N'oublions pas que le synode entend donner le pouvoir de vote à des laïcs au même titre qu'aux évêques. C'est une trahison complète du Motu Proprio de saint Paul VI Apostolica Sollicitudo de 1965 sur ce que doit être le synode des évêques. Si le texte dit que le synode, dans son essence est « un conseil permanent d'évêques », « qui comme toutes les institution humaines, pourra être perfectionné par la suite », il ne dit pas qu'on pourra bouleverser les règles générales qui le régissent.  
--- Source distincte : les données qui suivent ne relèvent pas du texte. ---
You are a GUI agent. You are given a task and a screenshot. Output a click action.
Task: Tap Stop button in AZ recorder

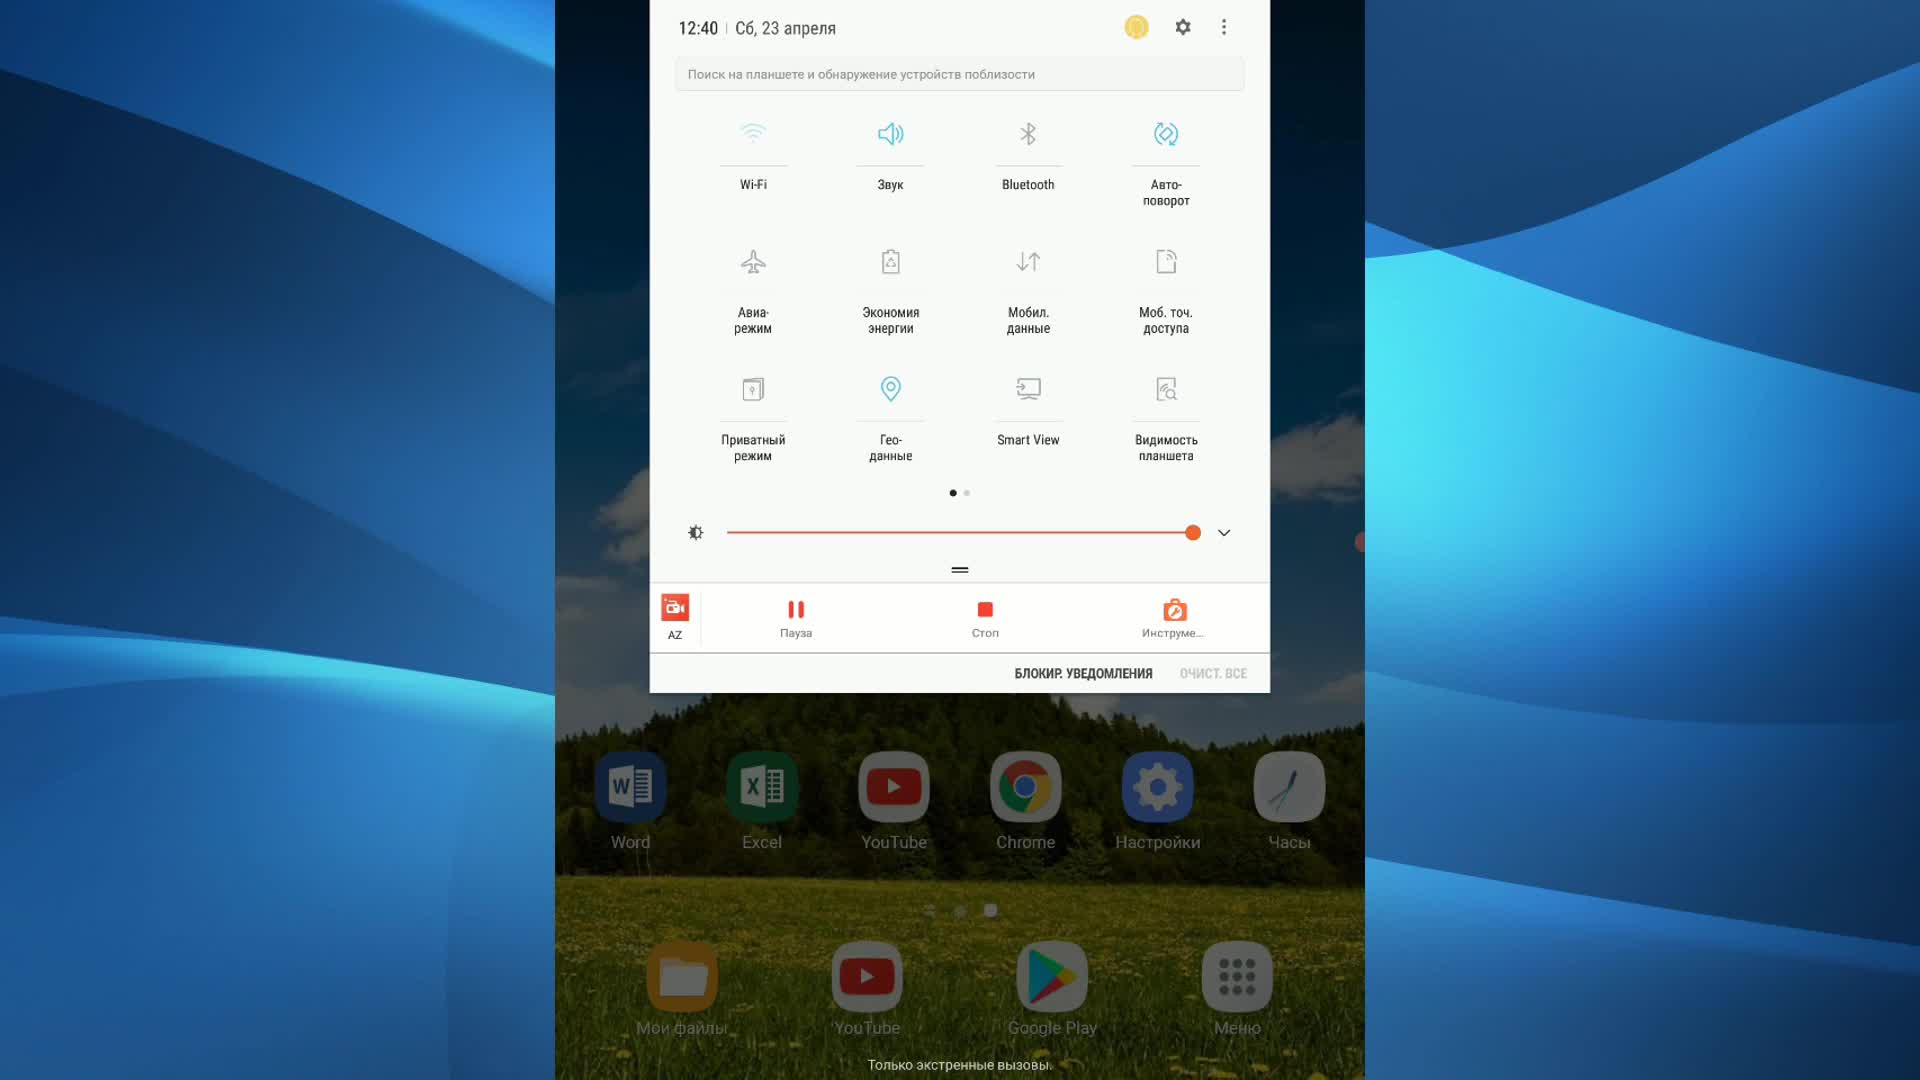tap(984, 616)
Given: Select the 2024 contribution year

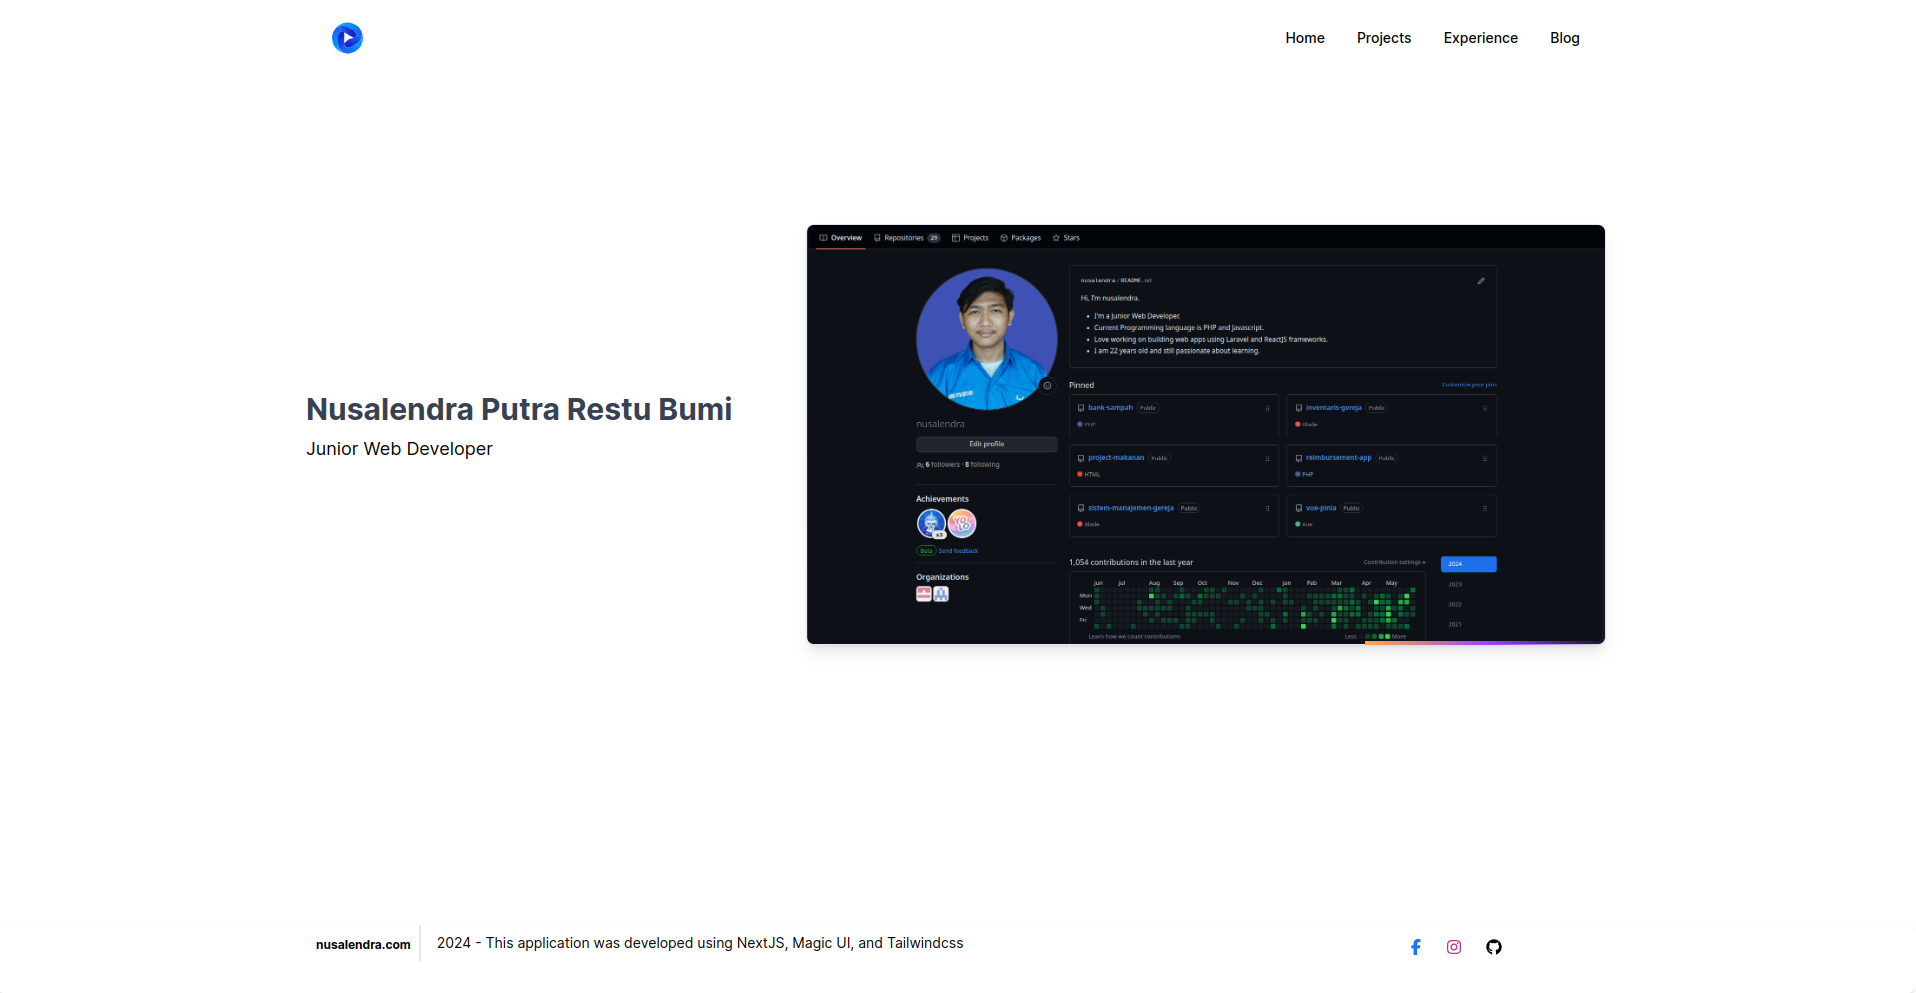Looking at the screenshot, I should pyautogui.click(x=1468, y=564).
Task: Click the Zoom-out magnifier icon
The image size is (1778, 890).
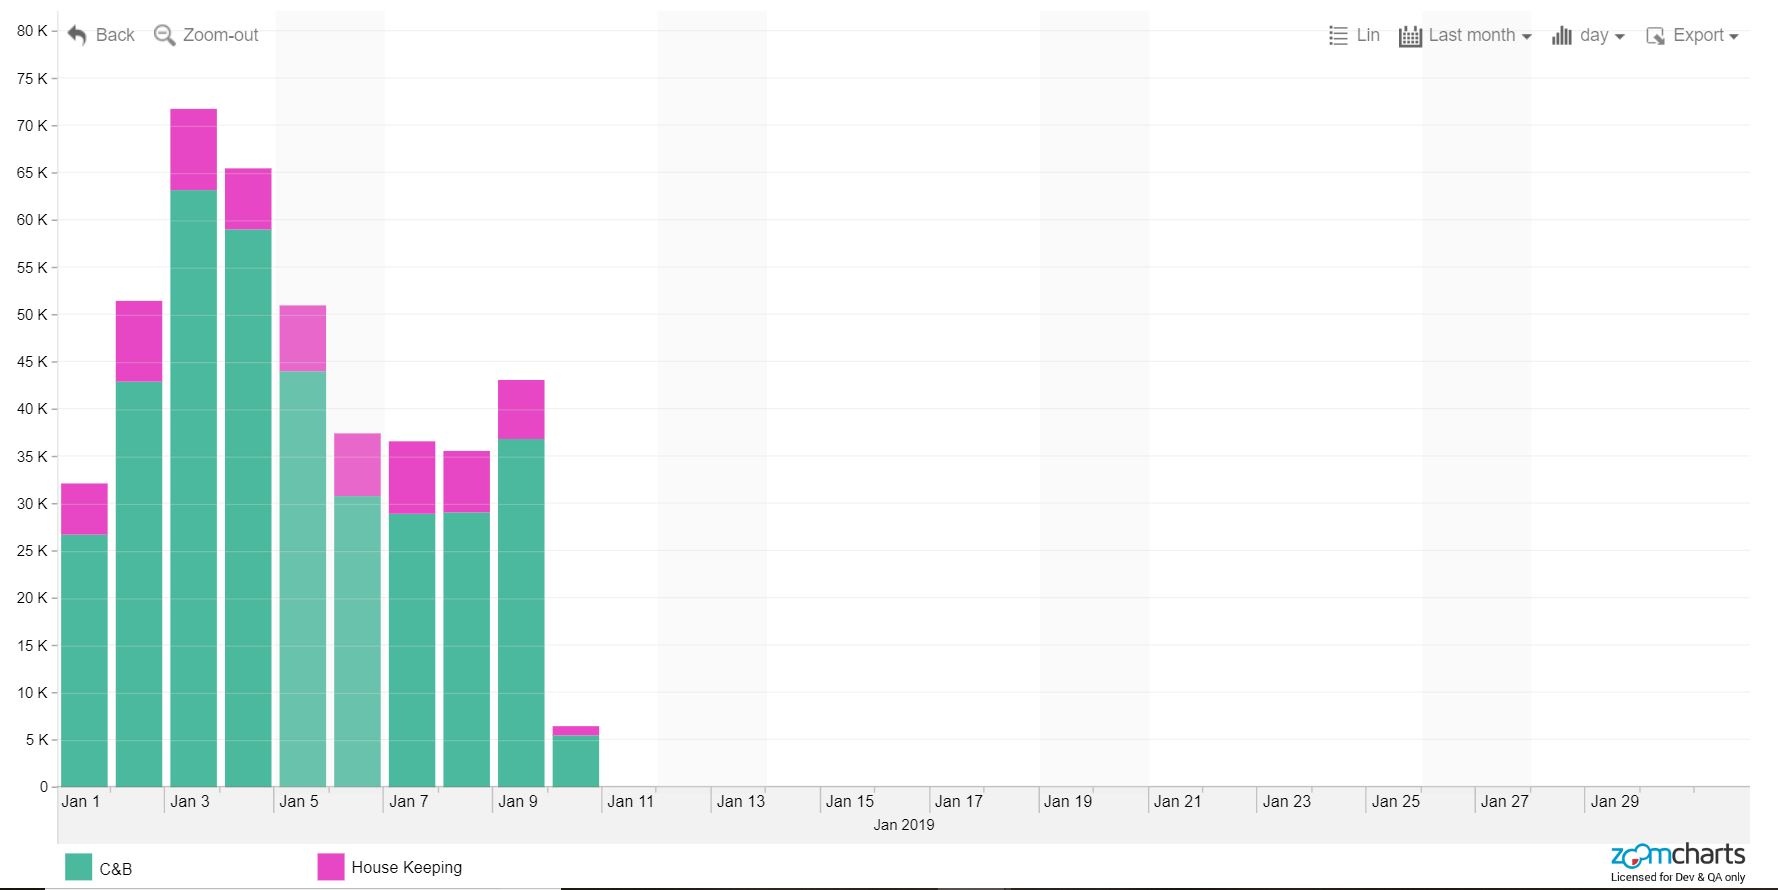Action: click(x=164, y=35)
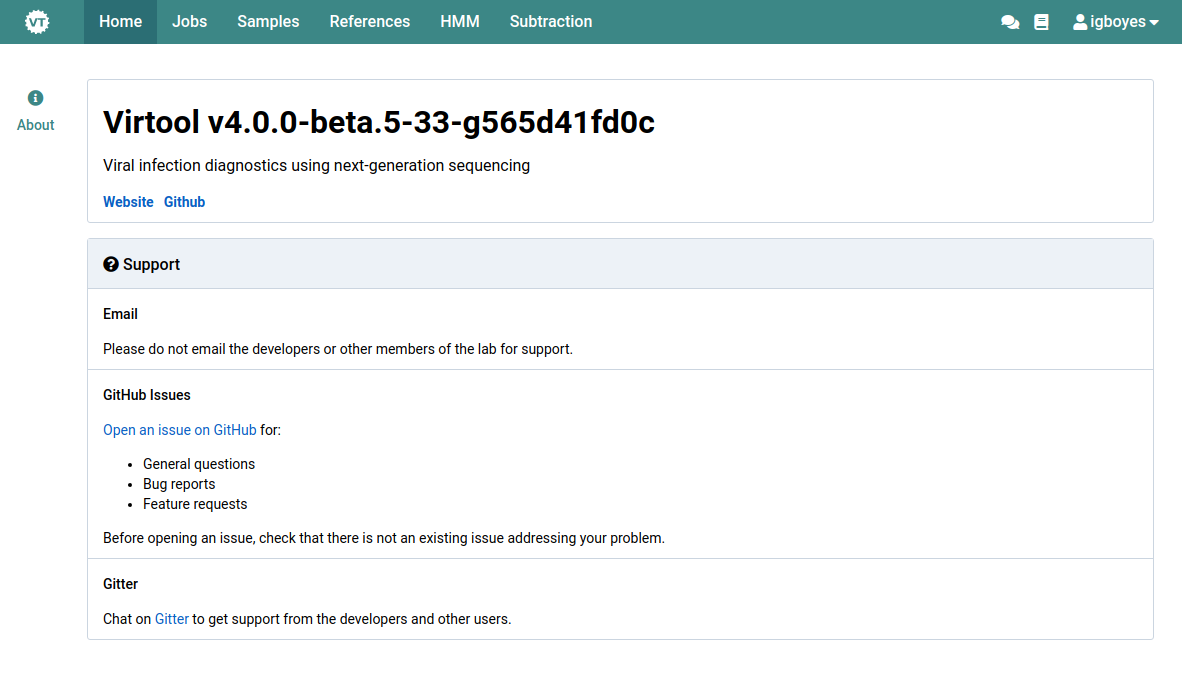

 Le présent  danger n'est pas le cléricalisme mais bien le laïcisme, né de l'obsession de la démocratisation à tout va. Rappelons que les mots clés dy synode au niveau continental américain, avant de passer au niveau universel, sont inclusivity et welcoming. C'est-à-dire l'ouverture de l'Eglise à tous. Nous croyions que l'Eglise catholique était déjà universelle. Cela signifie donc quelque chose d'autre et de nouveau. Il ne s'agit pas d'accueillir tout le monde mais bien d'accepter les nouvelles mœurs à la mode. L'Eglise s'apprête à accepter et à bénir tous les actes qui jusqu'à maintenant étaient considérés comme des déviances et des péchés. Comme du temps des jésuites de Pascal dans ses Provinciales, puisqu'on veut faire rentrer tout le monde dans l'Eglise, et comme presque plus de catholiques ne veulent connaître ni vivre l'enseignement du Christ, il faut baisser la barre, et non plus adapter les mœurs à la volonté de Dieu mais inversement adapter la volonté de Dieu aux mœurs actuels. Tout cela nous annonce ce qu'est cette Eglise de la synodalité qu'on essaye de nous vendre. : une inversion totale des valeurs et des rôles, de la morale, de la doctrine et de la structure que le Christ a lui même établie.